● Study text:
________________________________________

“Spousework” is my term for a range of tasks that the spouses of college presidents perform or may perform. There is the involuntary role (being seen as an ambassador for the institution the partner leads). Every spouse is stuck with this. There are voluntary roles that could also be delegated to many people other than the spouse -- helping the leader by performing tasks that impact the couple (such as planning events at the official residence, running the leader’s personal errands) or helping with institutional efforts that do not directly impact the leadership couple (such as serving on the recycling committee). There are also voluntary roles that only a select few people could fill -- acting as a confidante, sounding board, extra pair of eyes and ears, source of new ideas and different point of view. And there are voluntary roles that no one other than the leader or the spouse can play, such as lobbying for the needs of the family and of the couple, jointly and individually.
The most fundamental kind of spousework, just like housework, will never go away. It comes with the territory when you share your life with an academic leader. And as long as we spouses are seen as living logos of the institutions our partners serve, we will need to adapt our behavior in certain ways. We are not pledged to serve, but it is, and always will be, incumbent on us to preserve the good name of the institution.
With regard to the other types of spousework -- the artful kind, which implies supporting the leader in a skillful, intelligent way, and the active kind, which implies a significant commitment of time -- the future may not be so secure. Artful, intelligent spousework, for me and for many others, is the good stuff. It is complex and challenging, and the work can become its own reward. It is what some of us instinctively hoped for, even if we couldn’t exactly define it. It is what we searched for until we discovered it, or it discovered us. And that’s the problem. Though this kind of spousework has been around a long time, it remains a quiet, unrecognized achievement. I have no doubt that some people wrap up their years in the spouse’s role without ever suspecting that there was a whole level of spousework they never glimpsed.
In the past spouses were women who were locked into marriage and out of personal careers. They had little choice but to persevere in the spouse role, and I suspect many of them became skilled in giving artful, intelligent support. Today women spouses have more options and can put their energies elsewhere, without ever learning what spousework might have to offer them. As more women are appointed to leadership roles, the number of male spouses is burgeoning. These men are not generally expected to make themselves available. Since a certain level of engagement is almost a prerequisite for intelligent spousework, many male spouses could also miss out on its rich possibilities.

________________________________________

● Entries supplied:
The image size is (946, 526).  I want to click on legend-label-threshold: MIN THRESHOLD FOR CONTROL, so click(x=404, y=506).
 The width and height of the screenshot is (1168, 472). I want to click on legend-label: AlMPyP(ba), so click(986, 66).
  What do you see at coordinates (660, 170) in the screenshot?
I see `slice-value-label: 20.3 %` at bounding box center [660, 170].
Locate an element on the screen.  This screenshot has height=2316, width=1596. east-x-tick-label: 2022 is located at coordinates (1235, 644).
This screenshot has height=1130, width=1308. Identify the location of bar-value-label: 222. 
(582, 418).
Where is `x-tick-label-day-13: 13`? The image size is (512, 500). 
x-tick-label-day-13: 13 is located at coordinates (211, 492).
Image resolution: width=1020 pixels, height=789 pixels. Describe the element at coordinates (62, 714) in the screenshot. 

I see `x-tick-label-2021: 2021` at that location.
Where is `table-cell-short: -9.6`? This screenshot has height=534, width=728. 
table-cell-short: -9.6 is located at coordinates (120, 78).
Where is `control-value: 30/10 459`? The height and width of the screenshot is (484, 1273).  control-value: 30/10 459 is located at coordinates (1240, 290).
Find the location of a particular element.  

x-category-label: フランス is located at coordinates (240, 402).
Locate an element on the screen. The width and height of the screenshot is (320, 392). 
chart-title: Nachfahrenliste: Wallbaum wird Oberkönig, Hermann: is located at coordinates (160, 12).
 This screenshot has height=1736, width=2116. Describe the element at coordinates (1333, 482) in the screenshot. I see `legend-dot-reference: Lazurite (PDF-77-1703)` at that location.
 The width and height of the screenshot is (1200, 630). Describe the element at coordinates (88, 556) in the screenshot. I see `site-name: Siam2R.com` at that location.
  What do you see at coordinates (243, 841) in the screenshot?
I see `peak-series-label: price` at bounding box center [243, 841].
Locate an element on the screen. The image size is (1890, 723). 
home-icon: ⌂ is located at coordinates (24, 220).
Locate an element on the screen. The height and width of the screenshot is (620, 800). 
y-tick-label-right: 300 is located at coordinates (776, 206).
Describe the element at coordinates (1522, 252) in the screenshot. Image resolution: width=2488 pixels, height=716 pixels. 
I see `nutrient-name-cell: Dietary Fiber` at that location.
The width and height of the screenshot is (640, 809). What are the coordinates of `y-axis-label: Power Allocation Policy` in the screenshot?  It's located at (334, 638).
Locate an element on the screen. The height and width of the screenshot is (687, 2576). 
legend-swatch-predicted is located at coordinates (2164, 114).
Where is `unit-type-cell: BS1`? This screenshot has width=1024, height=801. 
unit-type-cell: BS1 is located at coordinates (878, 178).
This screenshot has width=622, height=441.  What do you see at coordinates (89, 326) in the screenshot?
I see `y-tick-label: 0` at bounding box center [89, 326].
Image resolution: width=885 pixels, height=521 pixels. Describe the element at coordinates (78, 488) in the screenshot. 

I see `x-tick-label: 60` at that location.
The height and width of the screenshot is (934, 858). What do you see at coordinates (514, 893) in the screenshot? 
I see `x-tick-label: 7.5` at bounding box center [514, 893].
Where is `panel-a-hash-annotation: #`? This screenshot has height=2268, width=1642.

________________________________________

● Actions to take:
A - In the spousework text, what involuntary role does every spouse of a college president have?
B - Continue the spousework text from its last sentence.

● Activity answers:
A - Being seen as an ambassador for the institution the partner leads.

B -
This type of spousework could flourish, I believe, if academia came to recognize what it entails. One welcome byproduct would be that an institution that hires a leader who does not have a spouse would be in a good position to analyze the kind of support it might want to offer that leader.
About active spousework -- taking on tasks that either the couple or the institution needs to get done -- I'm less sanguine. Personal career choices will always impinge on active spousework. Fair enough, I say. More problematic is the lingering culture of expectation. Some decades ago a sociologist named Hanna Papanek, writing in the American Journal of Sociology, coined a phrase, “the two-person single career.” The two-person single career is a “combination of formal and informal institutional demands which is placed on both members of a married couple of whom only the man is employed by the institution.” You would think that the women’s movement would have killed this phenomenon dead by now. Not so. The “formal and informal institutional demands” still lurk in the corners.
At many institutions today, search committees and boards of trustees assure incoming spouses that their active participation will not be taken for granted. But there can be problems with these assurances. Some of us find that expectations are still harbored elsewhere. The word that spouses are free to choose hasn’t yet reached all campus stakeholders; their attitudes are conditioned by their experiences with spouses from the past -- perhaps a very distant past, in the case of older alumni. Recently I have met people, members of one constituency or another, who expressed surprise that I had chosen to be “involved”; they honestly did not expect it. But that liberated attitude, though refreshing, is still exceedingly rare. In addition to the problem of lingering expectations there is the fact that some spouses still feel pressed to take on unwanted tasks. Many leaders find there is simply not enough support staff to help take care of the house and/or the entertaining load that come with the job. They may not have time to run their personal errands or to help with family responsibilities. Spouses step into the gap, sometimes with reluctance; they become actively involved under duress.
Expectations -- the kind that weren’t supposed to be around any more -- can make us feel trapped, particularly if they are ones we really don’t want to fulfill. Quite naturally, we want to escape. Sometimes escape seems too complicated, causing more trouble than it might be worth, so we cave in. I have done this many times, but not so readily now that I recognize that, by doing so, I am helping to perpetuate the culture of expectation. I am only making it harder for the person who might follow me. How we spouses deal with the lingering culture of expectation will have an impact on the future of spouses’ participation.
When unwanted expectations are a problem and saying “no” doesn’t seem to be an option, some spouses find ways of taking themselves off the available list. They take new jobs or throw themselves more completely into their own careers.
They may decide to live separately. Other kinds of difficulty can also cause spouses to veer away from active involvement in their partners’ careers. An official residence that affords little comfort or privacy, the realization that their partners are not going to have much time to share with them in the foreseeable future, feelings of isolation -- these things also drive spouses to look for solutions that, in the end, take them away from active involvement. Some of these coping mechanisms, while helpful, are Band-Aids applied to problems that need to be addressed. Even worse, a particular solution may address one problem while it creates another, and in the final analysis it is not always clear that there has been any net gain. And when spouses make deliberate efforts to distance themselves from institutional life because of some discomfort with the situation in which they find themselves, the institutions themselves are diminished.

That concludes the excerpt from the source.